Xenobia Bailey


Xenobia Bailey is an African-American fine artist, designer, Supernaturalist, cultural activist and fiber artist best known for her eclectic crochet African-inspired hats and her large scale crochet pieces and mandalas. She has said that her specialty is crochet and needlecraft.

Early life

Born Sherilyn Bailey in Seattle in 1955, in the 80s she changed her name to Xenobia for the warrior queen of ancient Palmyra and made her way to New York City. She began her professional life as a costume designer for the now defunct Black Arts/West and earned a BFA in Industrial Design from the Pratt Institute in Brooklyn in 1977. Affirmative action took her to the University of Washington where, she says, "the whole world opened up to me." She discovered ethnomusicology, the study of music and culture from around the world.
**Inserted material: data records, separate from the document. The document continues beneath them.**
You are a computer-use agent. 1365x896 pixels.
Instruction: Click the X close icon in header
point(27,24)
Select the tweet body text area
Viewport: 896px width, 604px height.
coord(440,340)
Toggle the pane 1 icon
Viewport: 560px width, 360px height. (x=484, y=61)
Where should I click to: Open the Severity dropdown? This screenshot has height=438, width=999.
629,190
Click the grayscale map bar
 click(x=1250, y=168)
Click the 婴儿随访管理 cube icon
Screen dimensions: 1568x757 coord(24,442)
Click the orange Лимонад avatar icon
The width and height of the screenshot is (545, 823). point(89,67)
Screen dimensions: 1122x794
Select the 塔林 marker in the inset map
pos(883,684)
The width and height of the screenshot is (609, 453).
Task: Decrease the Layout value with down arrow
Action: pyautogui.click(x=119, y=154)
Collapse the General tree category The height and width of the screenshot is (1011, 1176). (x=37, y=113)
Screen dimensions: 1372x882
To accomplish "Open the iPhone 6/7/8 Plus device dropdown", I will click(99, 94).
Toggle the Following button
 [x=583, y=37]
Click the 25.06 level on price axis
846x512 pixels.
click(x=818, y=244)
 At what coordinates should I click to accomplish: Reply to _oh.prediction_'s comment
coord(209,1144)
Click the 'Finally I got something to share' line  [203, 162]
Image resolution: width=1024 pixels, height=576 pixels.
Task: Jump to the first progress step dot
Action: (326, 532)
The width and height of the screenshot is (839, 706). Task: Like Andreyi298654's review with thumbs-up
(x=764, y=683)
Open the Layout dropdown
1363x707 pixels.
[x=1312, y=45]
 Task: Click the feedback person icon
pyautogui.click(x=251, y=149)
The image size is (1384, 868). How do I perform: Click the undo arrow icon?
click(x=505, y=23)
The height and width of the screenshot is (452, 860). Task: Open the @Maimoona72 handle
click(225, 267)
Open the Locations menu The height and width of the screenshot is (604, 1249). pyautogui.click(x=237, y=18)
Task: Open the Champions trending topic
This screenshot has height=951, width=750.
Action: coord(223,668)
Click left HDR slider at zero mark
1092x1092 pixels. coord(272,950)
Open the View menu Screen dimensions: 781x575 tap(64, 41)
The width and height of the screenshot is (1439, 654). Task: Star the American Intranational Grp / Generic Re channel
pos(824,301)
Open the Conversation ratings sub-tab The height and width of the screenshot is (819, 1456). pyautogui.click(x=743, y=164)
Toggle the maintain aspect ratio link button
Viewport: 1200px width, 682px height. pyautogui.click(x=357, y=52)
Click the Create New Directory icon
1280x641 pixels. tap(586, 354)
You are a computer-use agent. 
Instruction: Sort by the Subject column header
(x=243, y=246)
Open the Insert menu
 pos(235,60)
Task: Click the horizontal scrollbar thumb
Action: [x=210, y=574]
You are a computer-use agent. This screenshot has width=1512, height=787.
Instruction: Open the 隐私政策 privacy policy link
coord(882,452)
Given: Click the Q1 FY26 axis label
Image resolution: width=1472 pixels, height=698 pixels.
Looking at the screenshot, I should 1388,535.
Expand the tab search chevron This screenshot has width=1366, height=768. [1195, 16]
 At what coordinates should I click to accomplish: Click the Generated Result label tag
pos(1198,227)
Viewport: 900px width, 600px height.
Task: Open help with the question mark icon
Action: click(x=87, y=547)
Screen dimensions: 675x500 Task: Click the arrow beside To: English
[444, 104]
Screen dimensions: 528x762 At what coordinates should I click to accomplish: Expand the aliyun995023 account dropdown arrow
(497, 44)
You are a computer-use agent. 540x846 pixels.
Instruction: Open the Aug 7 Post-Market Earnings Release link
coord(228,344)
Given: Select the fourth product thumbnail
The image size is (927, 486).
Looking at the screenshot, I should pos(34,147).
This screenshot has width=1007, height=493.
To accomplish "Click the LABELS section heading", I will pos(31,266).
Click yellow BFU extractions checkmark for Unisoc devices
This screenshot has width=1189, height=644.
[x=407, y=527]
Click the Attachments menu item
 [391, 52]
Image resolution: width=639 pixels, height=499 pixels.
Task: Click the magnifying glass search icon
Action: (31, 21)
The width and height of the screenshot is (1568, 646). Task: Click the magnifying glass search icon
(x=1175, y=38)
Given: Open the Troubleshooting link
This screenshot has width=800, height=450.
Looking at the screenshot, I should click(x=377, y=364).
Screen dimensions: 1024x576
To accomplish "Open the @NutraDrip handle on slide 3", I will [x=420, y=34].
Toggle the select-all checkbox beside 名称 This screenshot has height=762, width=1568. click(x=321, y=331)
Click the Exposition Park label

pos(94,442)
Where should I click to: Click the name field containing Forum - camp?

She followed it with courses in tailoring and millinery at Seattle Central Community College.
In the late 80s, she worked for the CETA program as an art instructor, which led her to meeting master needleworker Bernadette Sonona. It is here that Xenobia advanced her skills and learned how to create needleworks without the use of a pattern or template.

Work

African and Asian culture are strong influences for her work. Her large scale crochet pieces and mandalas consist of colorful concentric circles and repeating patterns. Bailey's art work ranges from costumes, hats, wall pieces and newer digital images are "the far cry from the traditional shawls and doilies associated with the medium". Her pieces are often connected to her ongoing project Paradise Under Reconstruction in the Aesthetic of Funk.
"To be an artist and be able to create things – it's like fireworks every time you think about something", says Bailey. "I try to get energy and movement from something that is not moving at all."
Bailey's technique, of mostly circular rows of single crochet, forms a fabric classified as tapestry crochet in flat, geometric, highly colored designs influenced by African, Chinese, and Native American and Eastern philosophies, with undertones of 1970s "Funk" aesthetic. Her signature stitch is a flowy line, as if it is dripping. She calls it the "liquid stitch". Her hats have been featured in United Colors of Benetton ads, on The Cosby Show, and in the Spike Lee film Do The Right Thing. She credits her shift from hats to walls, to Chicago artist Nick Cave. In 1999 Bailey's piece. "Sistah Paradise Great Wall of Fire Revival Tent." It was exhibited at Stux Gallery, Fall 2000. This particular piece was hand crochet with cotton acrylic yarns, with 10' high x 5' diameter. Larry Qualls took this photo of this amazing work.. Sistah Paradise Great Wall of Fire Revival Tent . Contemporary Art In 2000 Bailey received the Creative Capital Award in the discipline of Visual Arts.
In 2003, her designs were featured in an Absolut Vodka advertisement entitled "Absolut Bailey." Bailey has been artist-in-residence at the Studio Museum in Harlem, the Society for Contemporary Craft in Pittsburgh, and the Marie Walsh Sharpe Art Foundation in New York City. Her work has been exhibited at the Studio Museum of Harlem, the Jersey City Museum, the New Museum of Contemporary Art, and the High Museum of Art in Atlanta.
As an addition to her ongoing project Paradise Under Reconstruction, she created a hanging installation in 2006 called Mothership 1: Sistah Paradise's Great Walls of Fire Revival Tent. This piece was created to cover the topic of absent historical documentation for African enslavement in America.
Bailey was a 2018 Artist-in-Residence at the McColl Center for Art + Innovation in Charlotte, North Carolina.
In September 2014, Bailey partnered with students from Boys & Girls High School in Brooklyn to design and produce furniture to furnish a home for the Historic Hunterfly Road Houses. Sixty students, aged 14–17, designed three pieces for an imaginary couple moving into 21st century Brooklyn using recycled materials.
In 2016, Xenobia Bailey created a large-scale glass mosaic at the Metropolitan Transportation Authority for the New York City Subway's 34th Street – Hudson Yards station. She named the piece Funktional Vibrations.

Collections

Her work is in the permanent collections at Harlem's Schomburg Center for Research in Black Culture, the Allentown Art Museum, and the Museum of Contemporary Arts and in the Museum of Arts and Design.

Selected exhibitions

Solo

In 2000, Xenobia Bailey won a Creative Capital grant for her project, Paradise Under Reconstruction in the Aesthetic of Funk.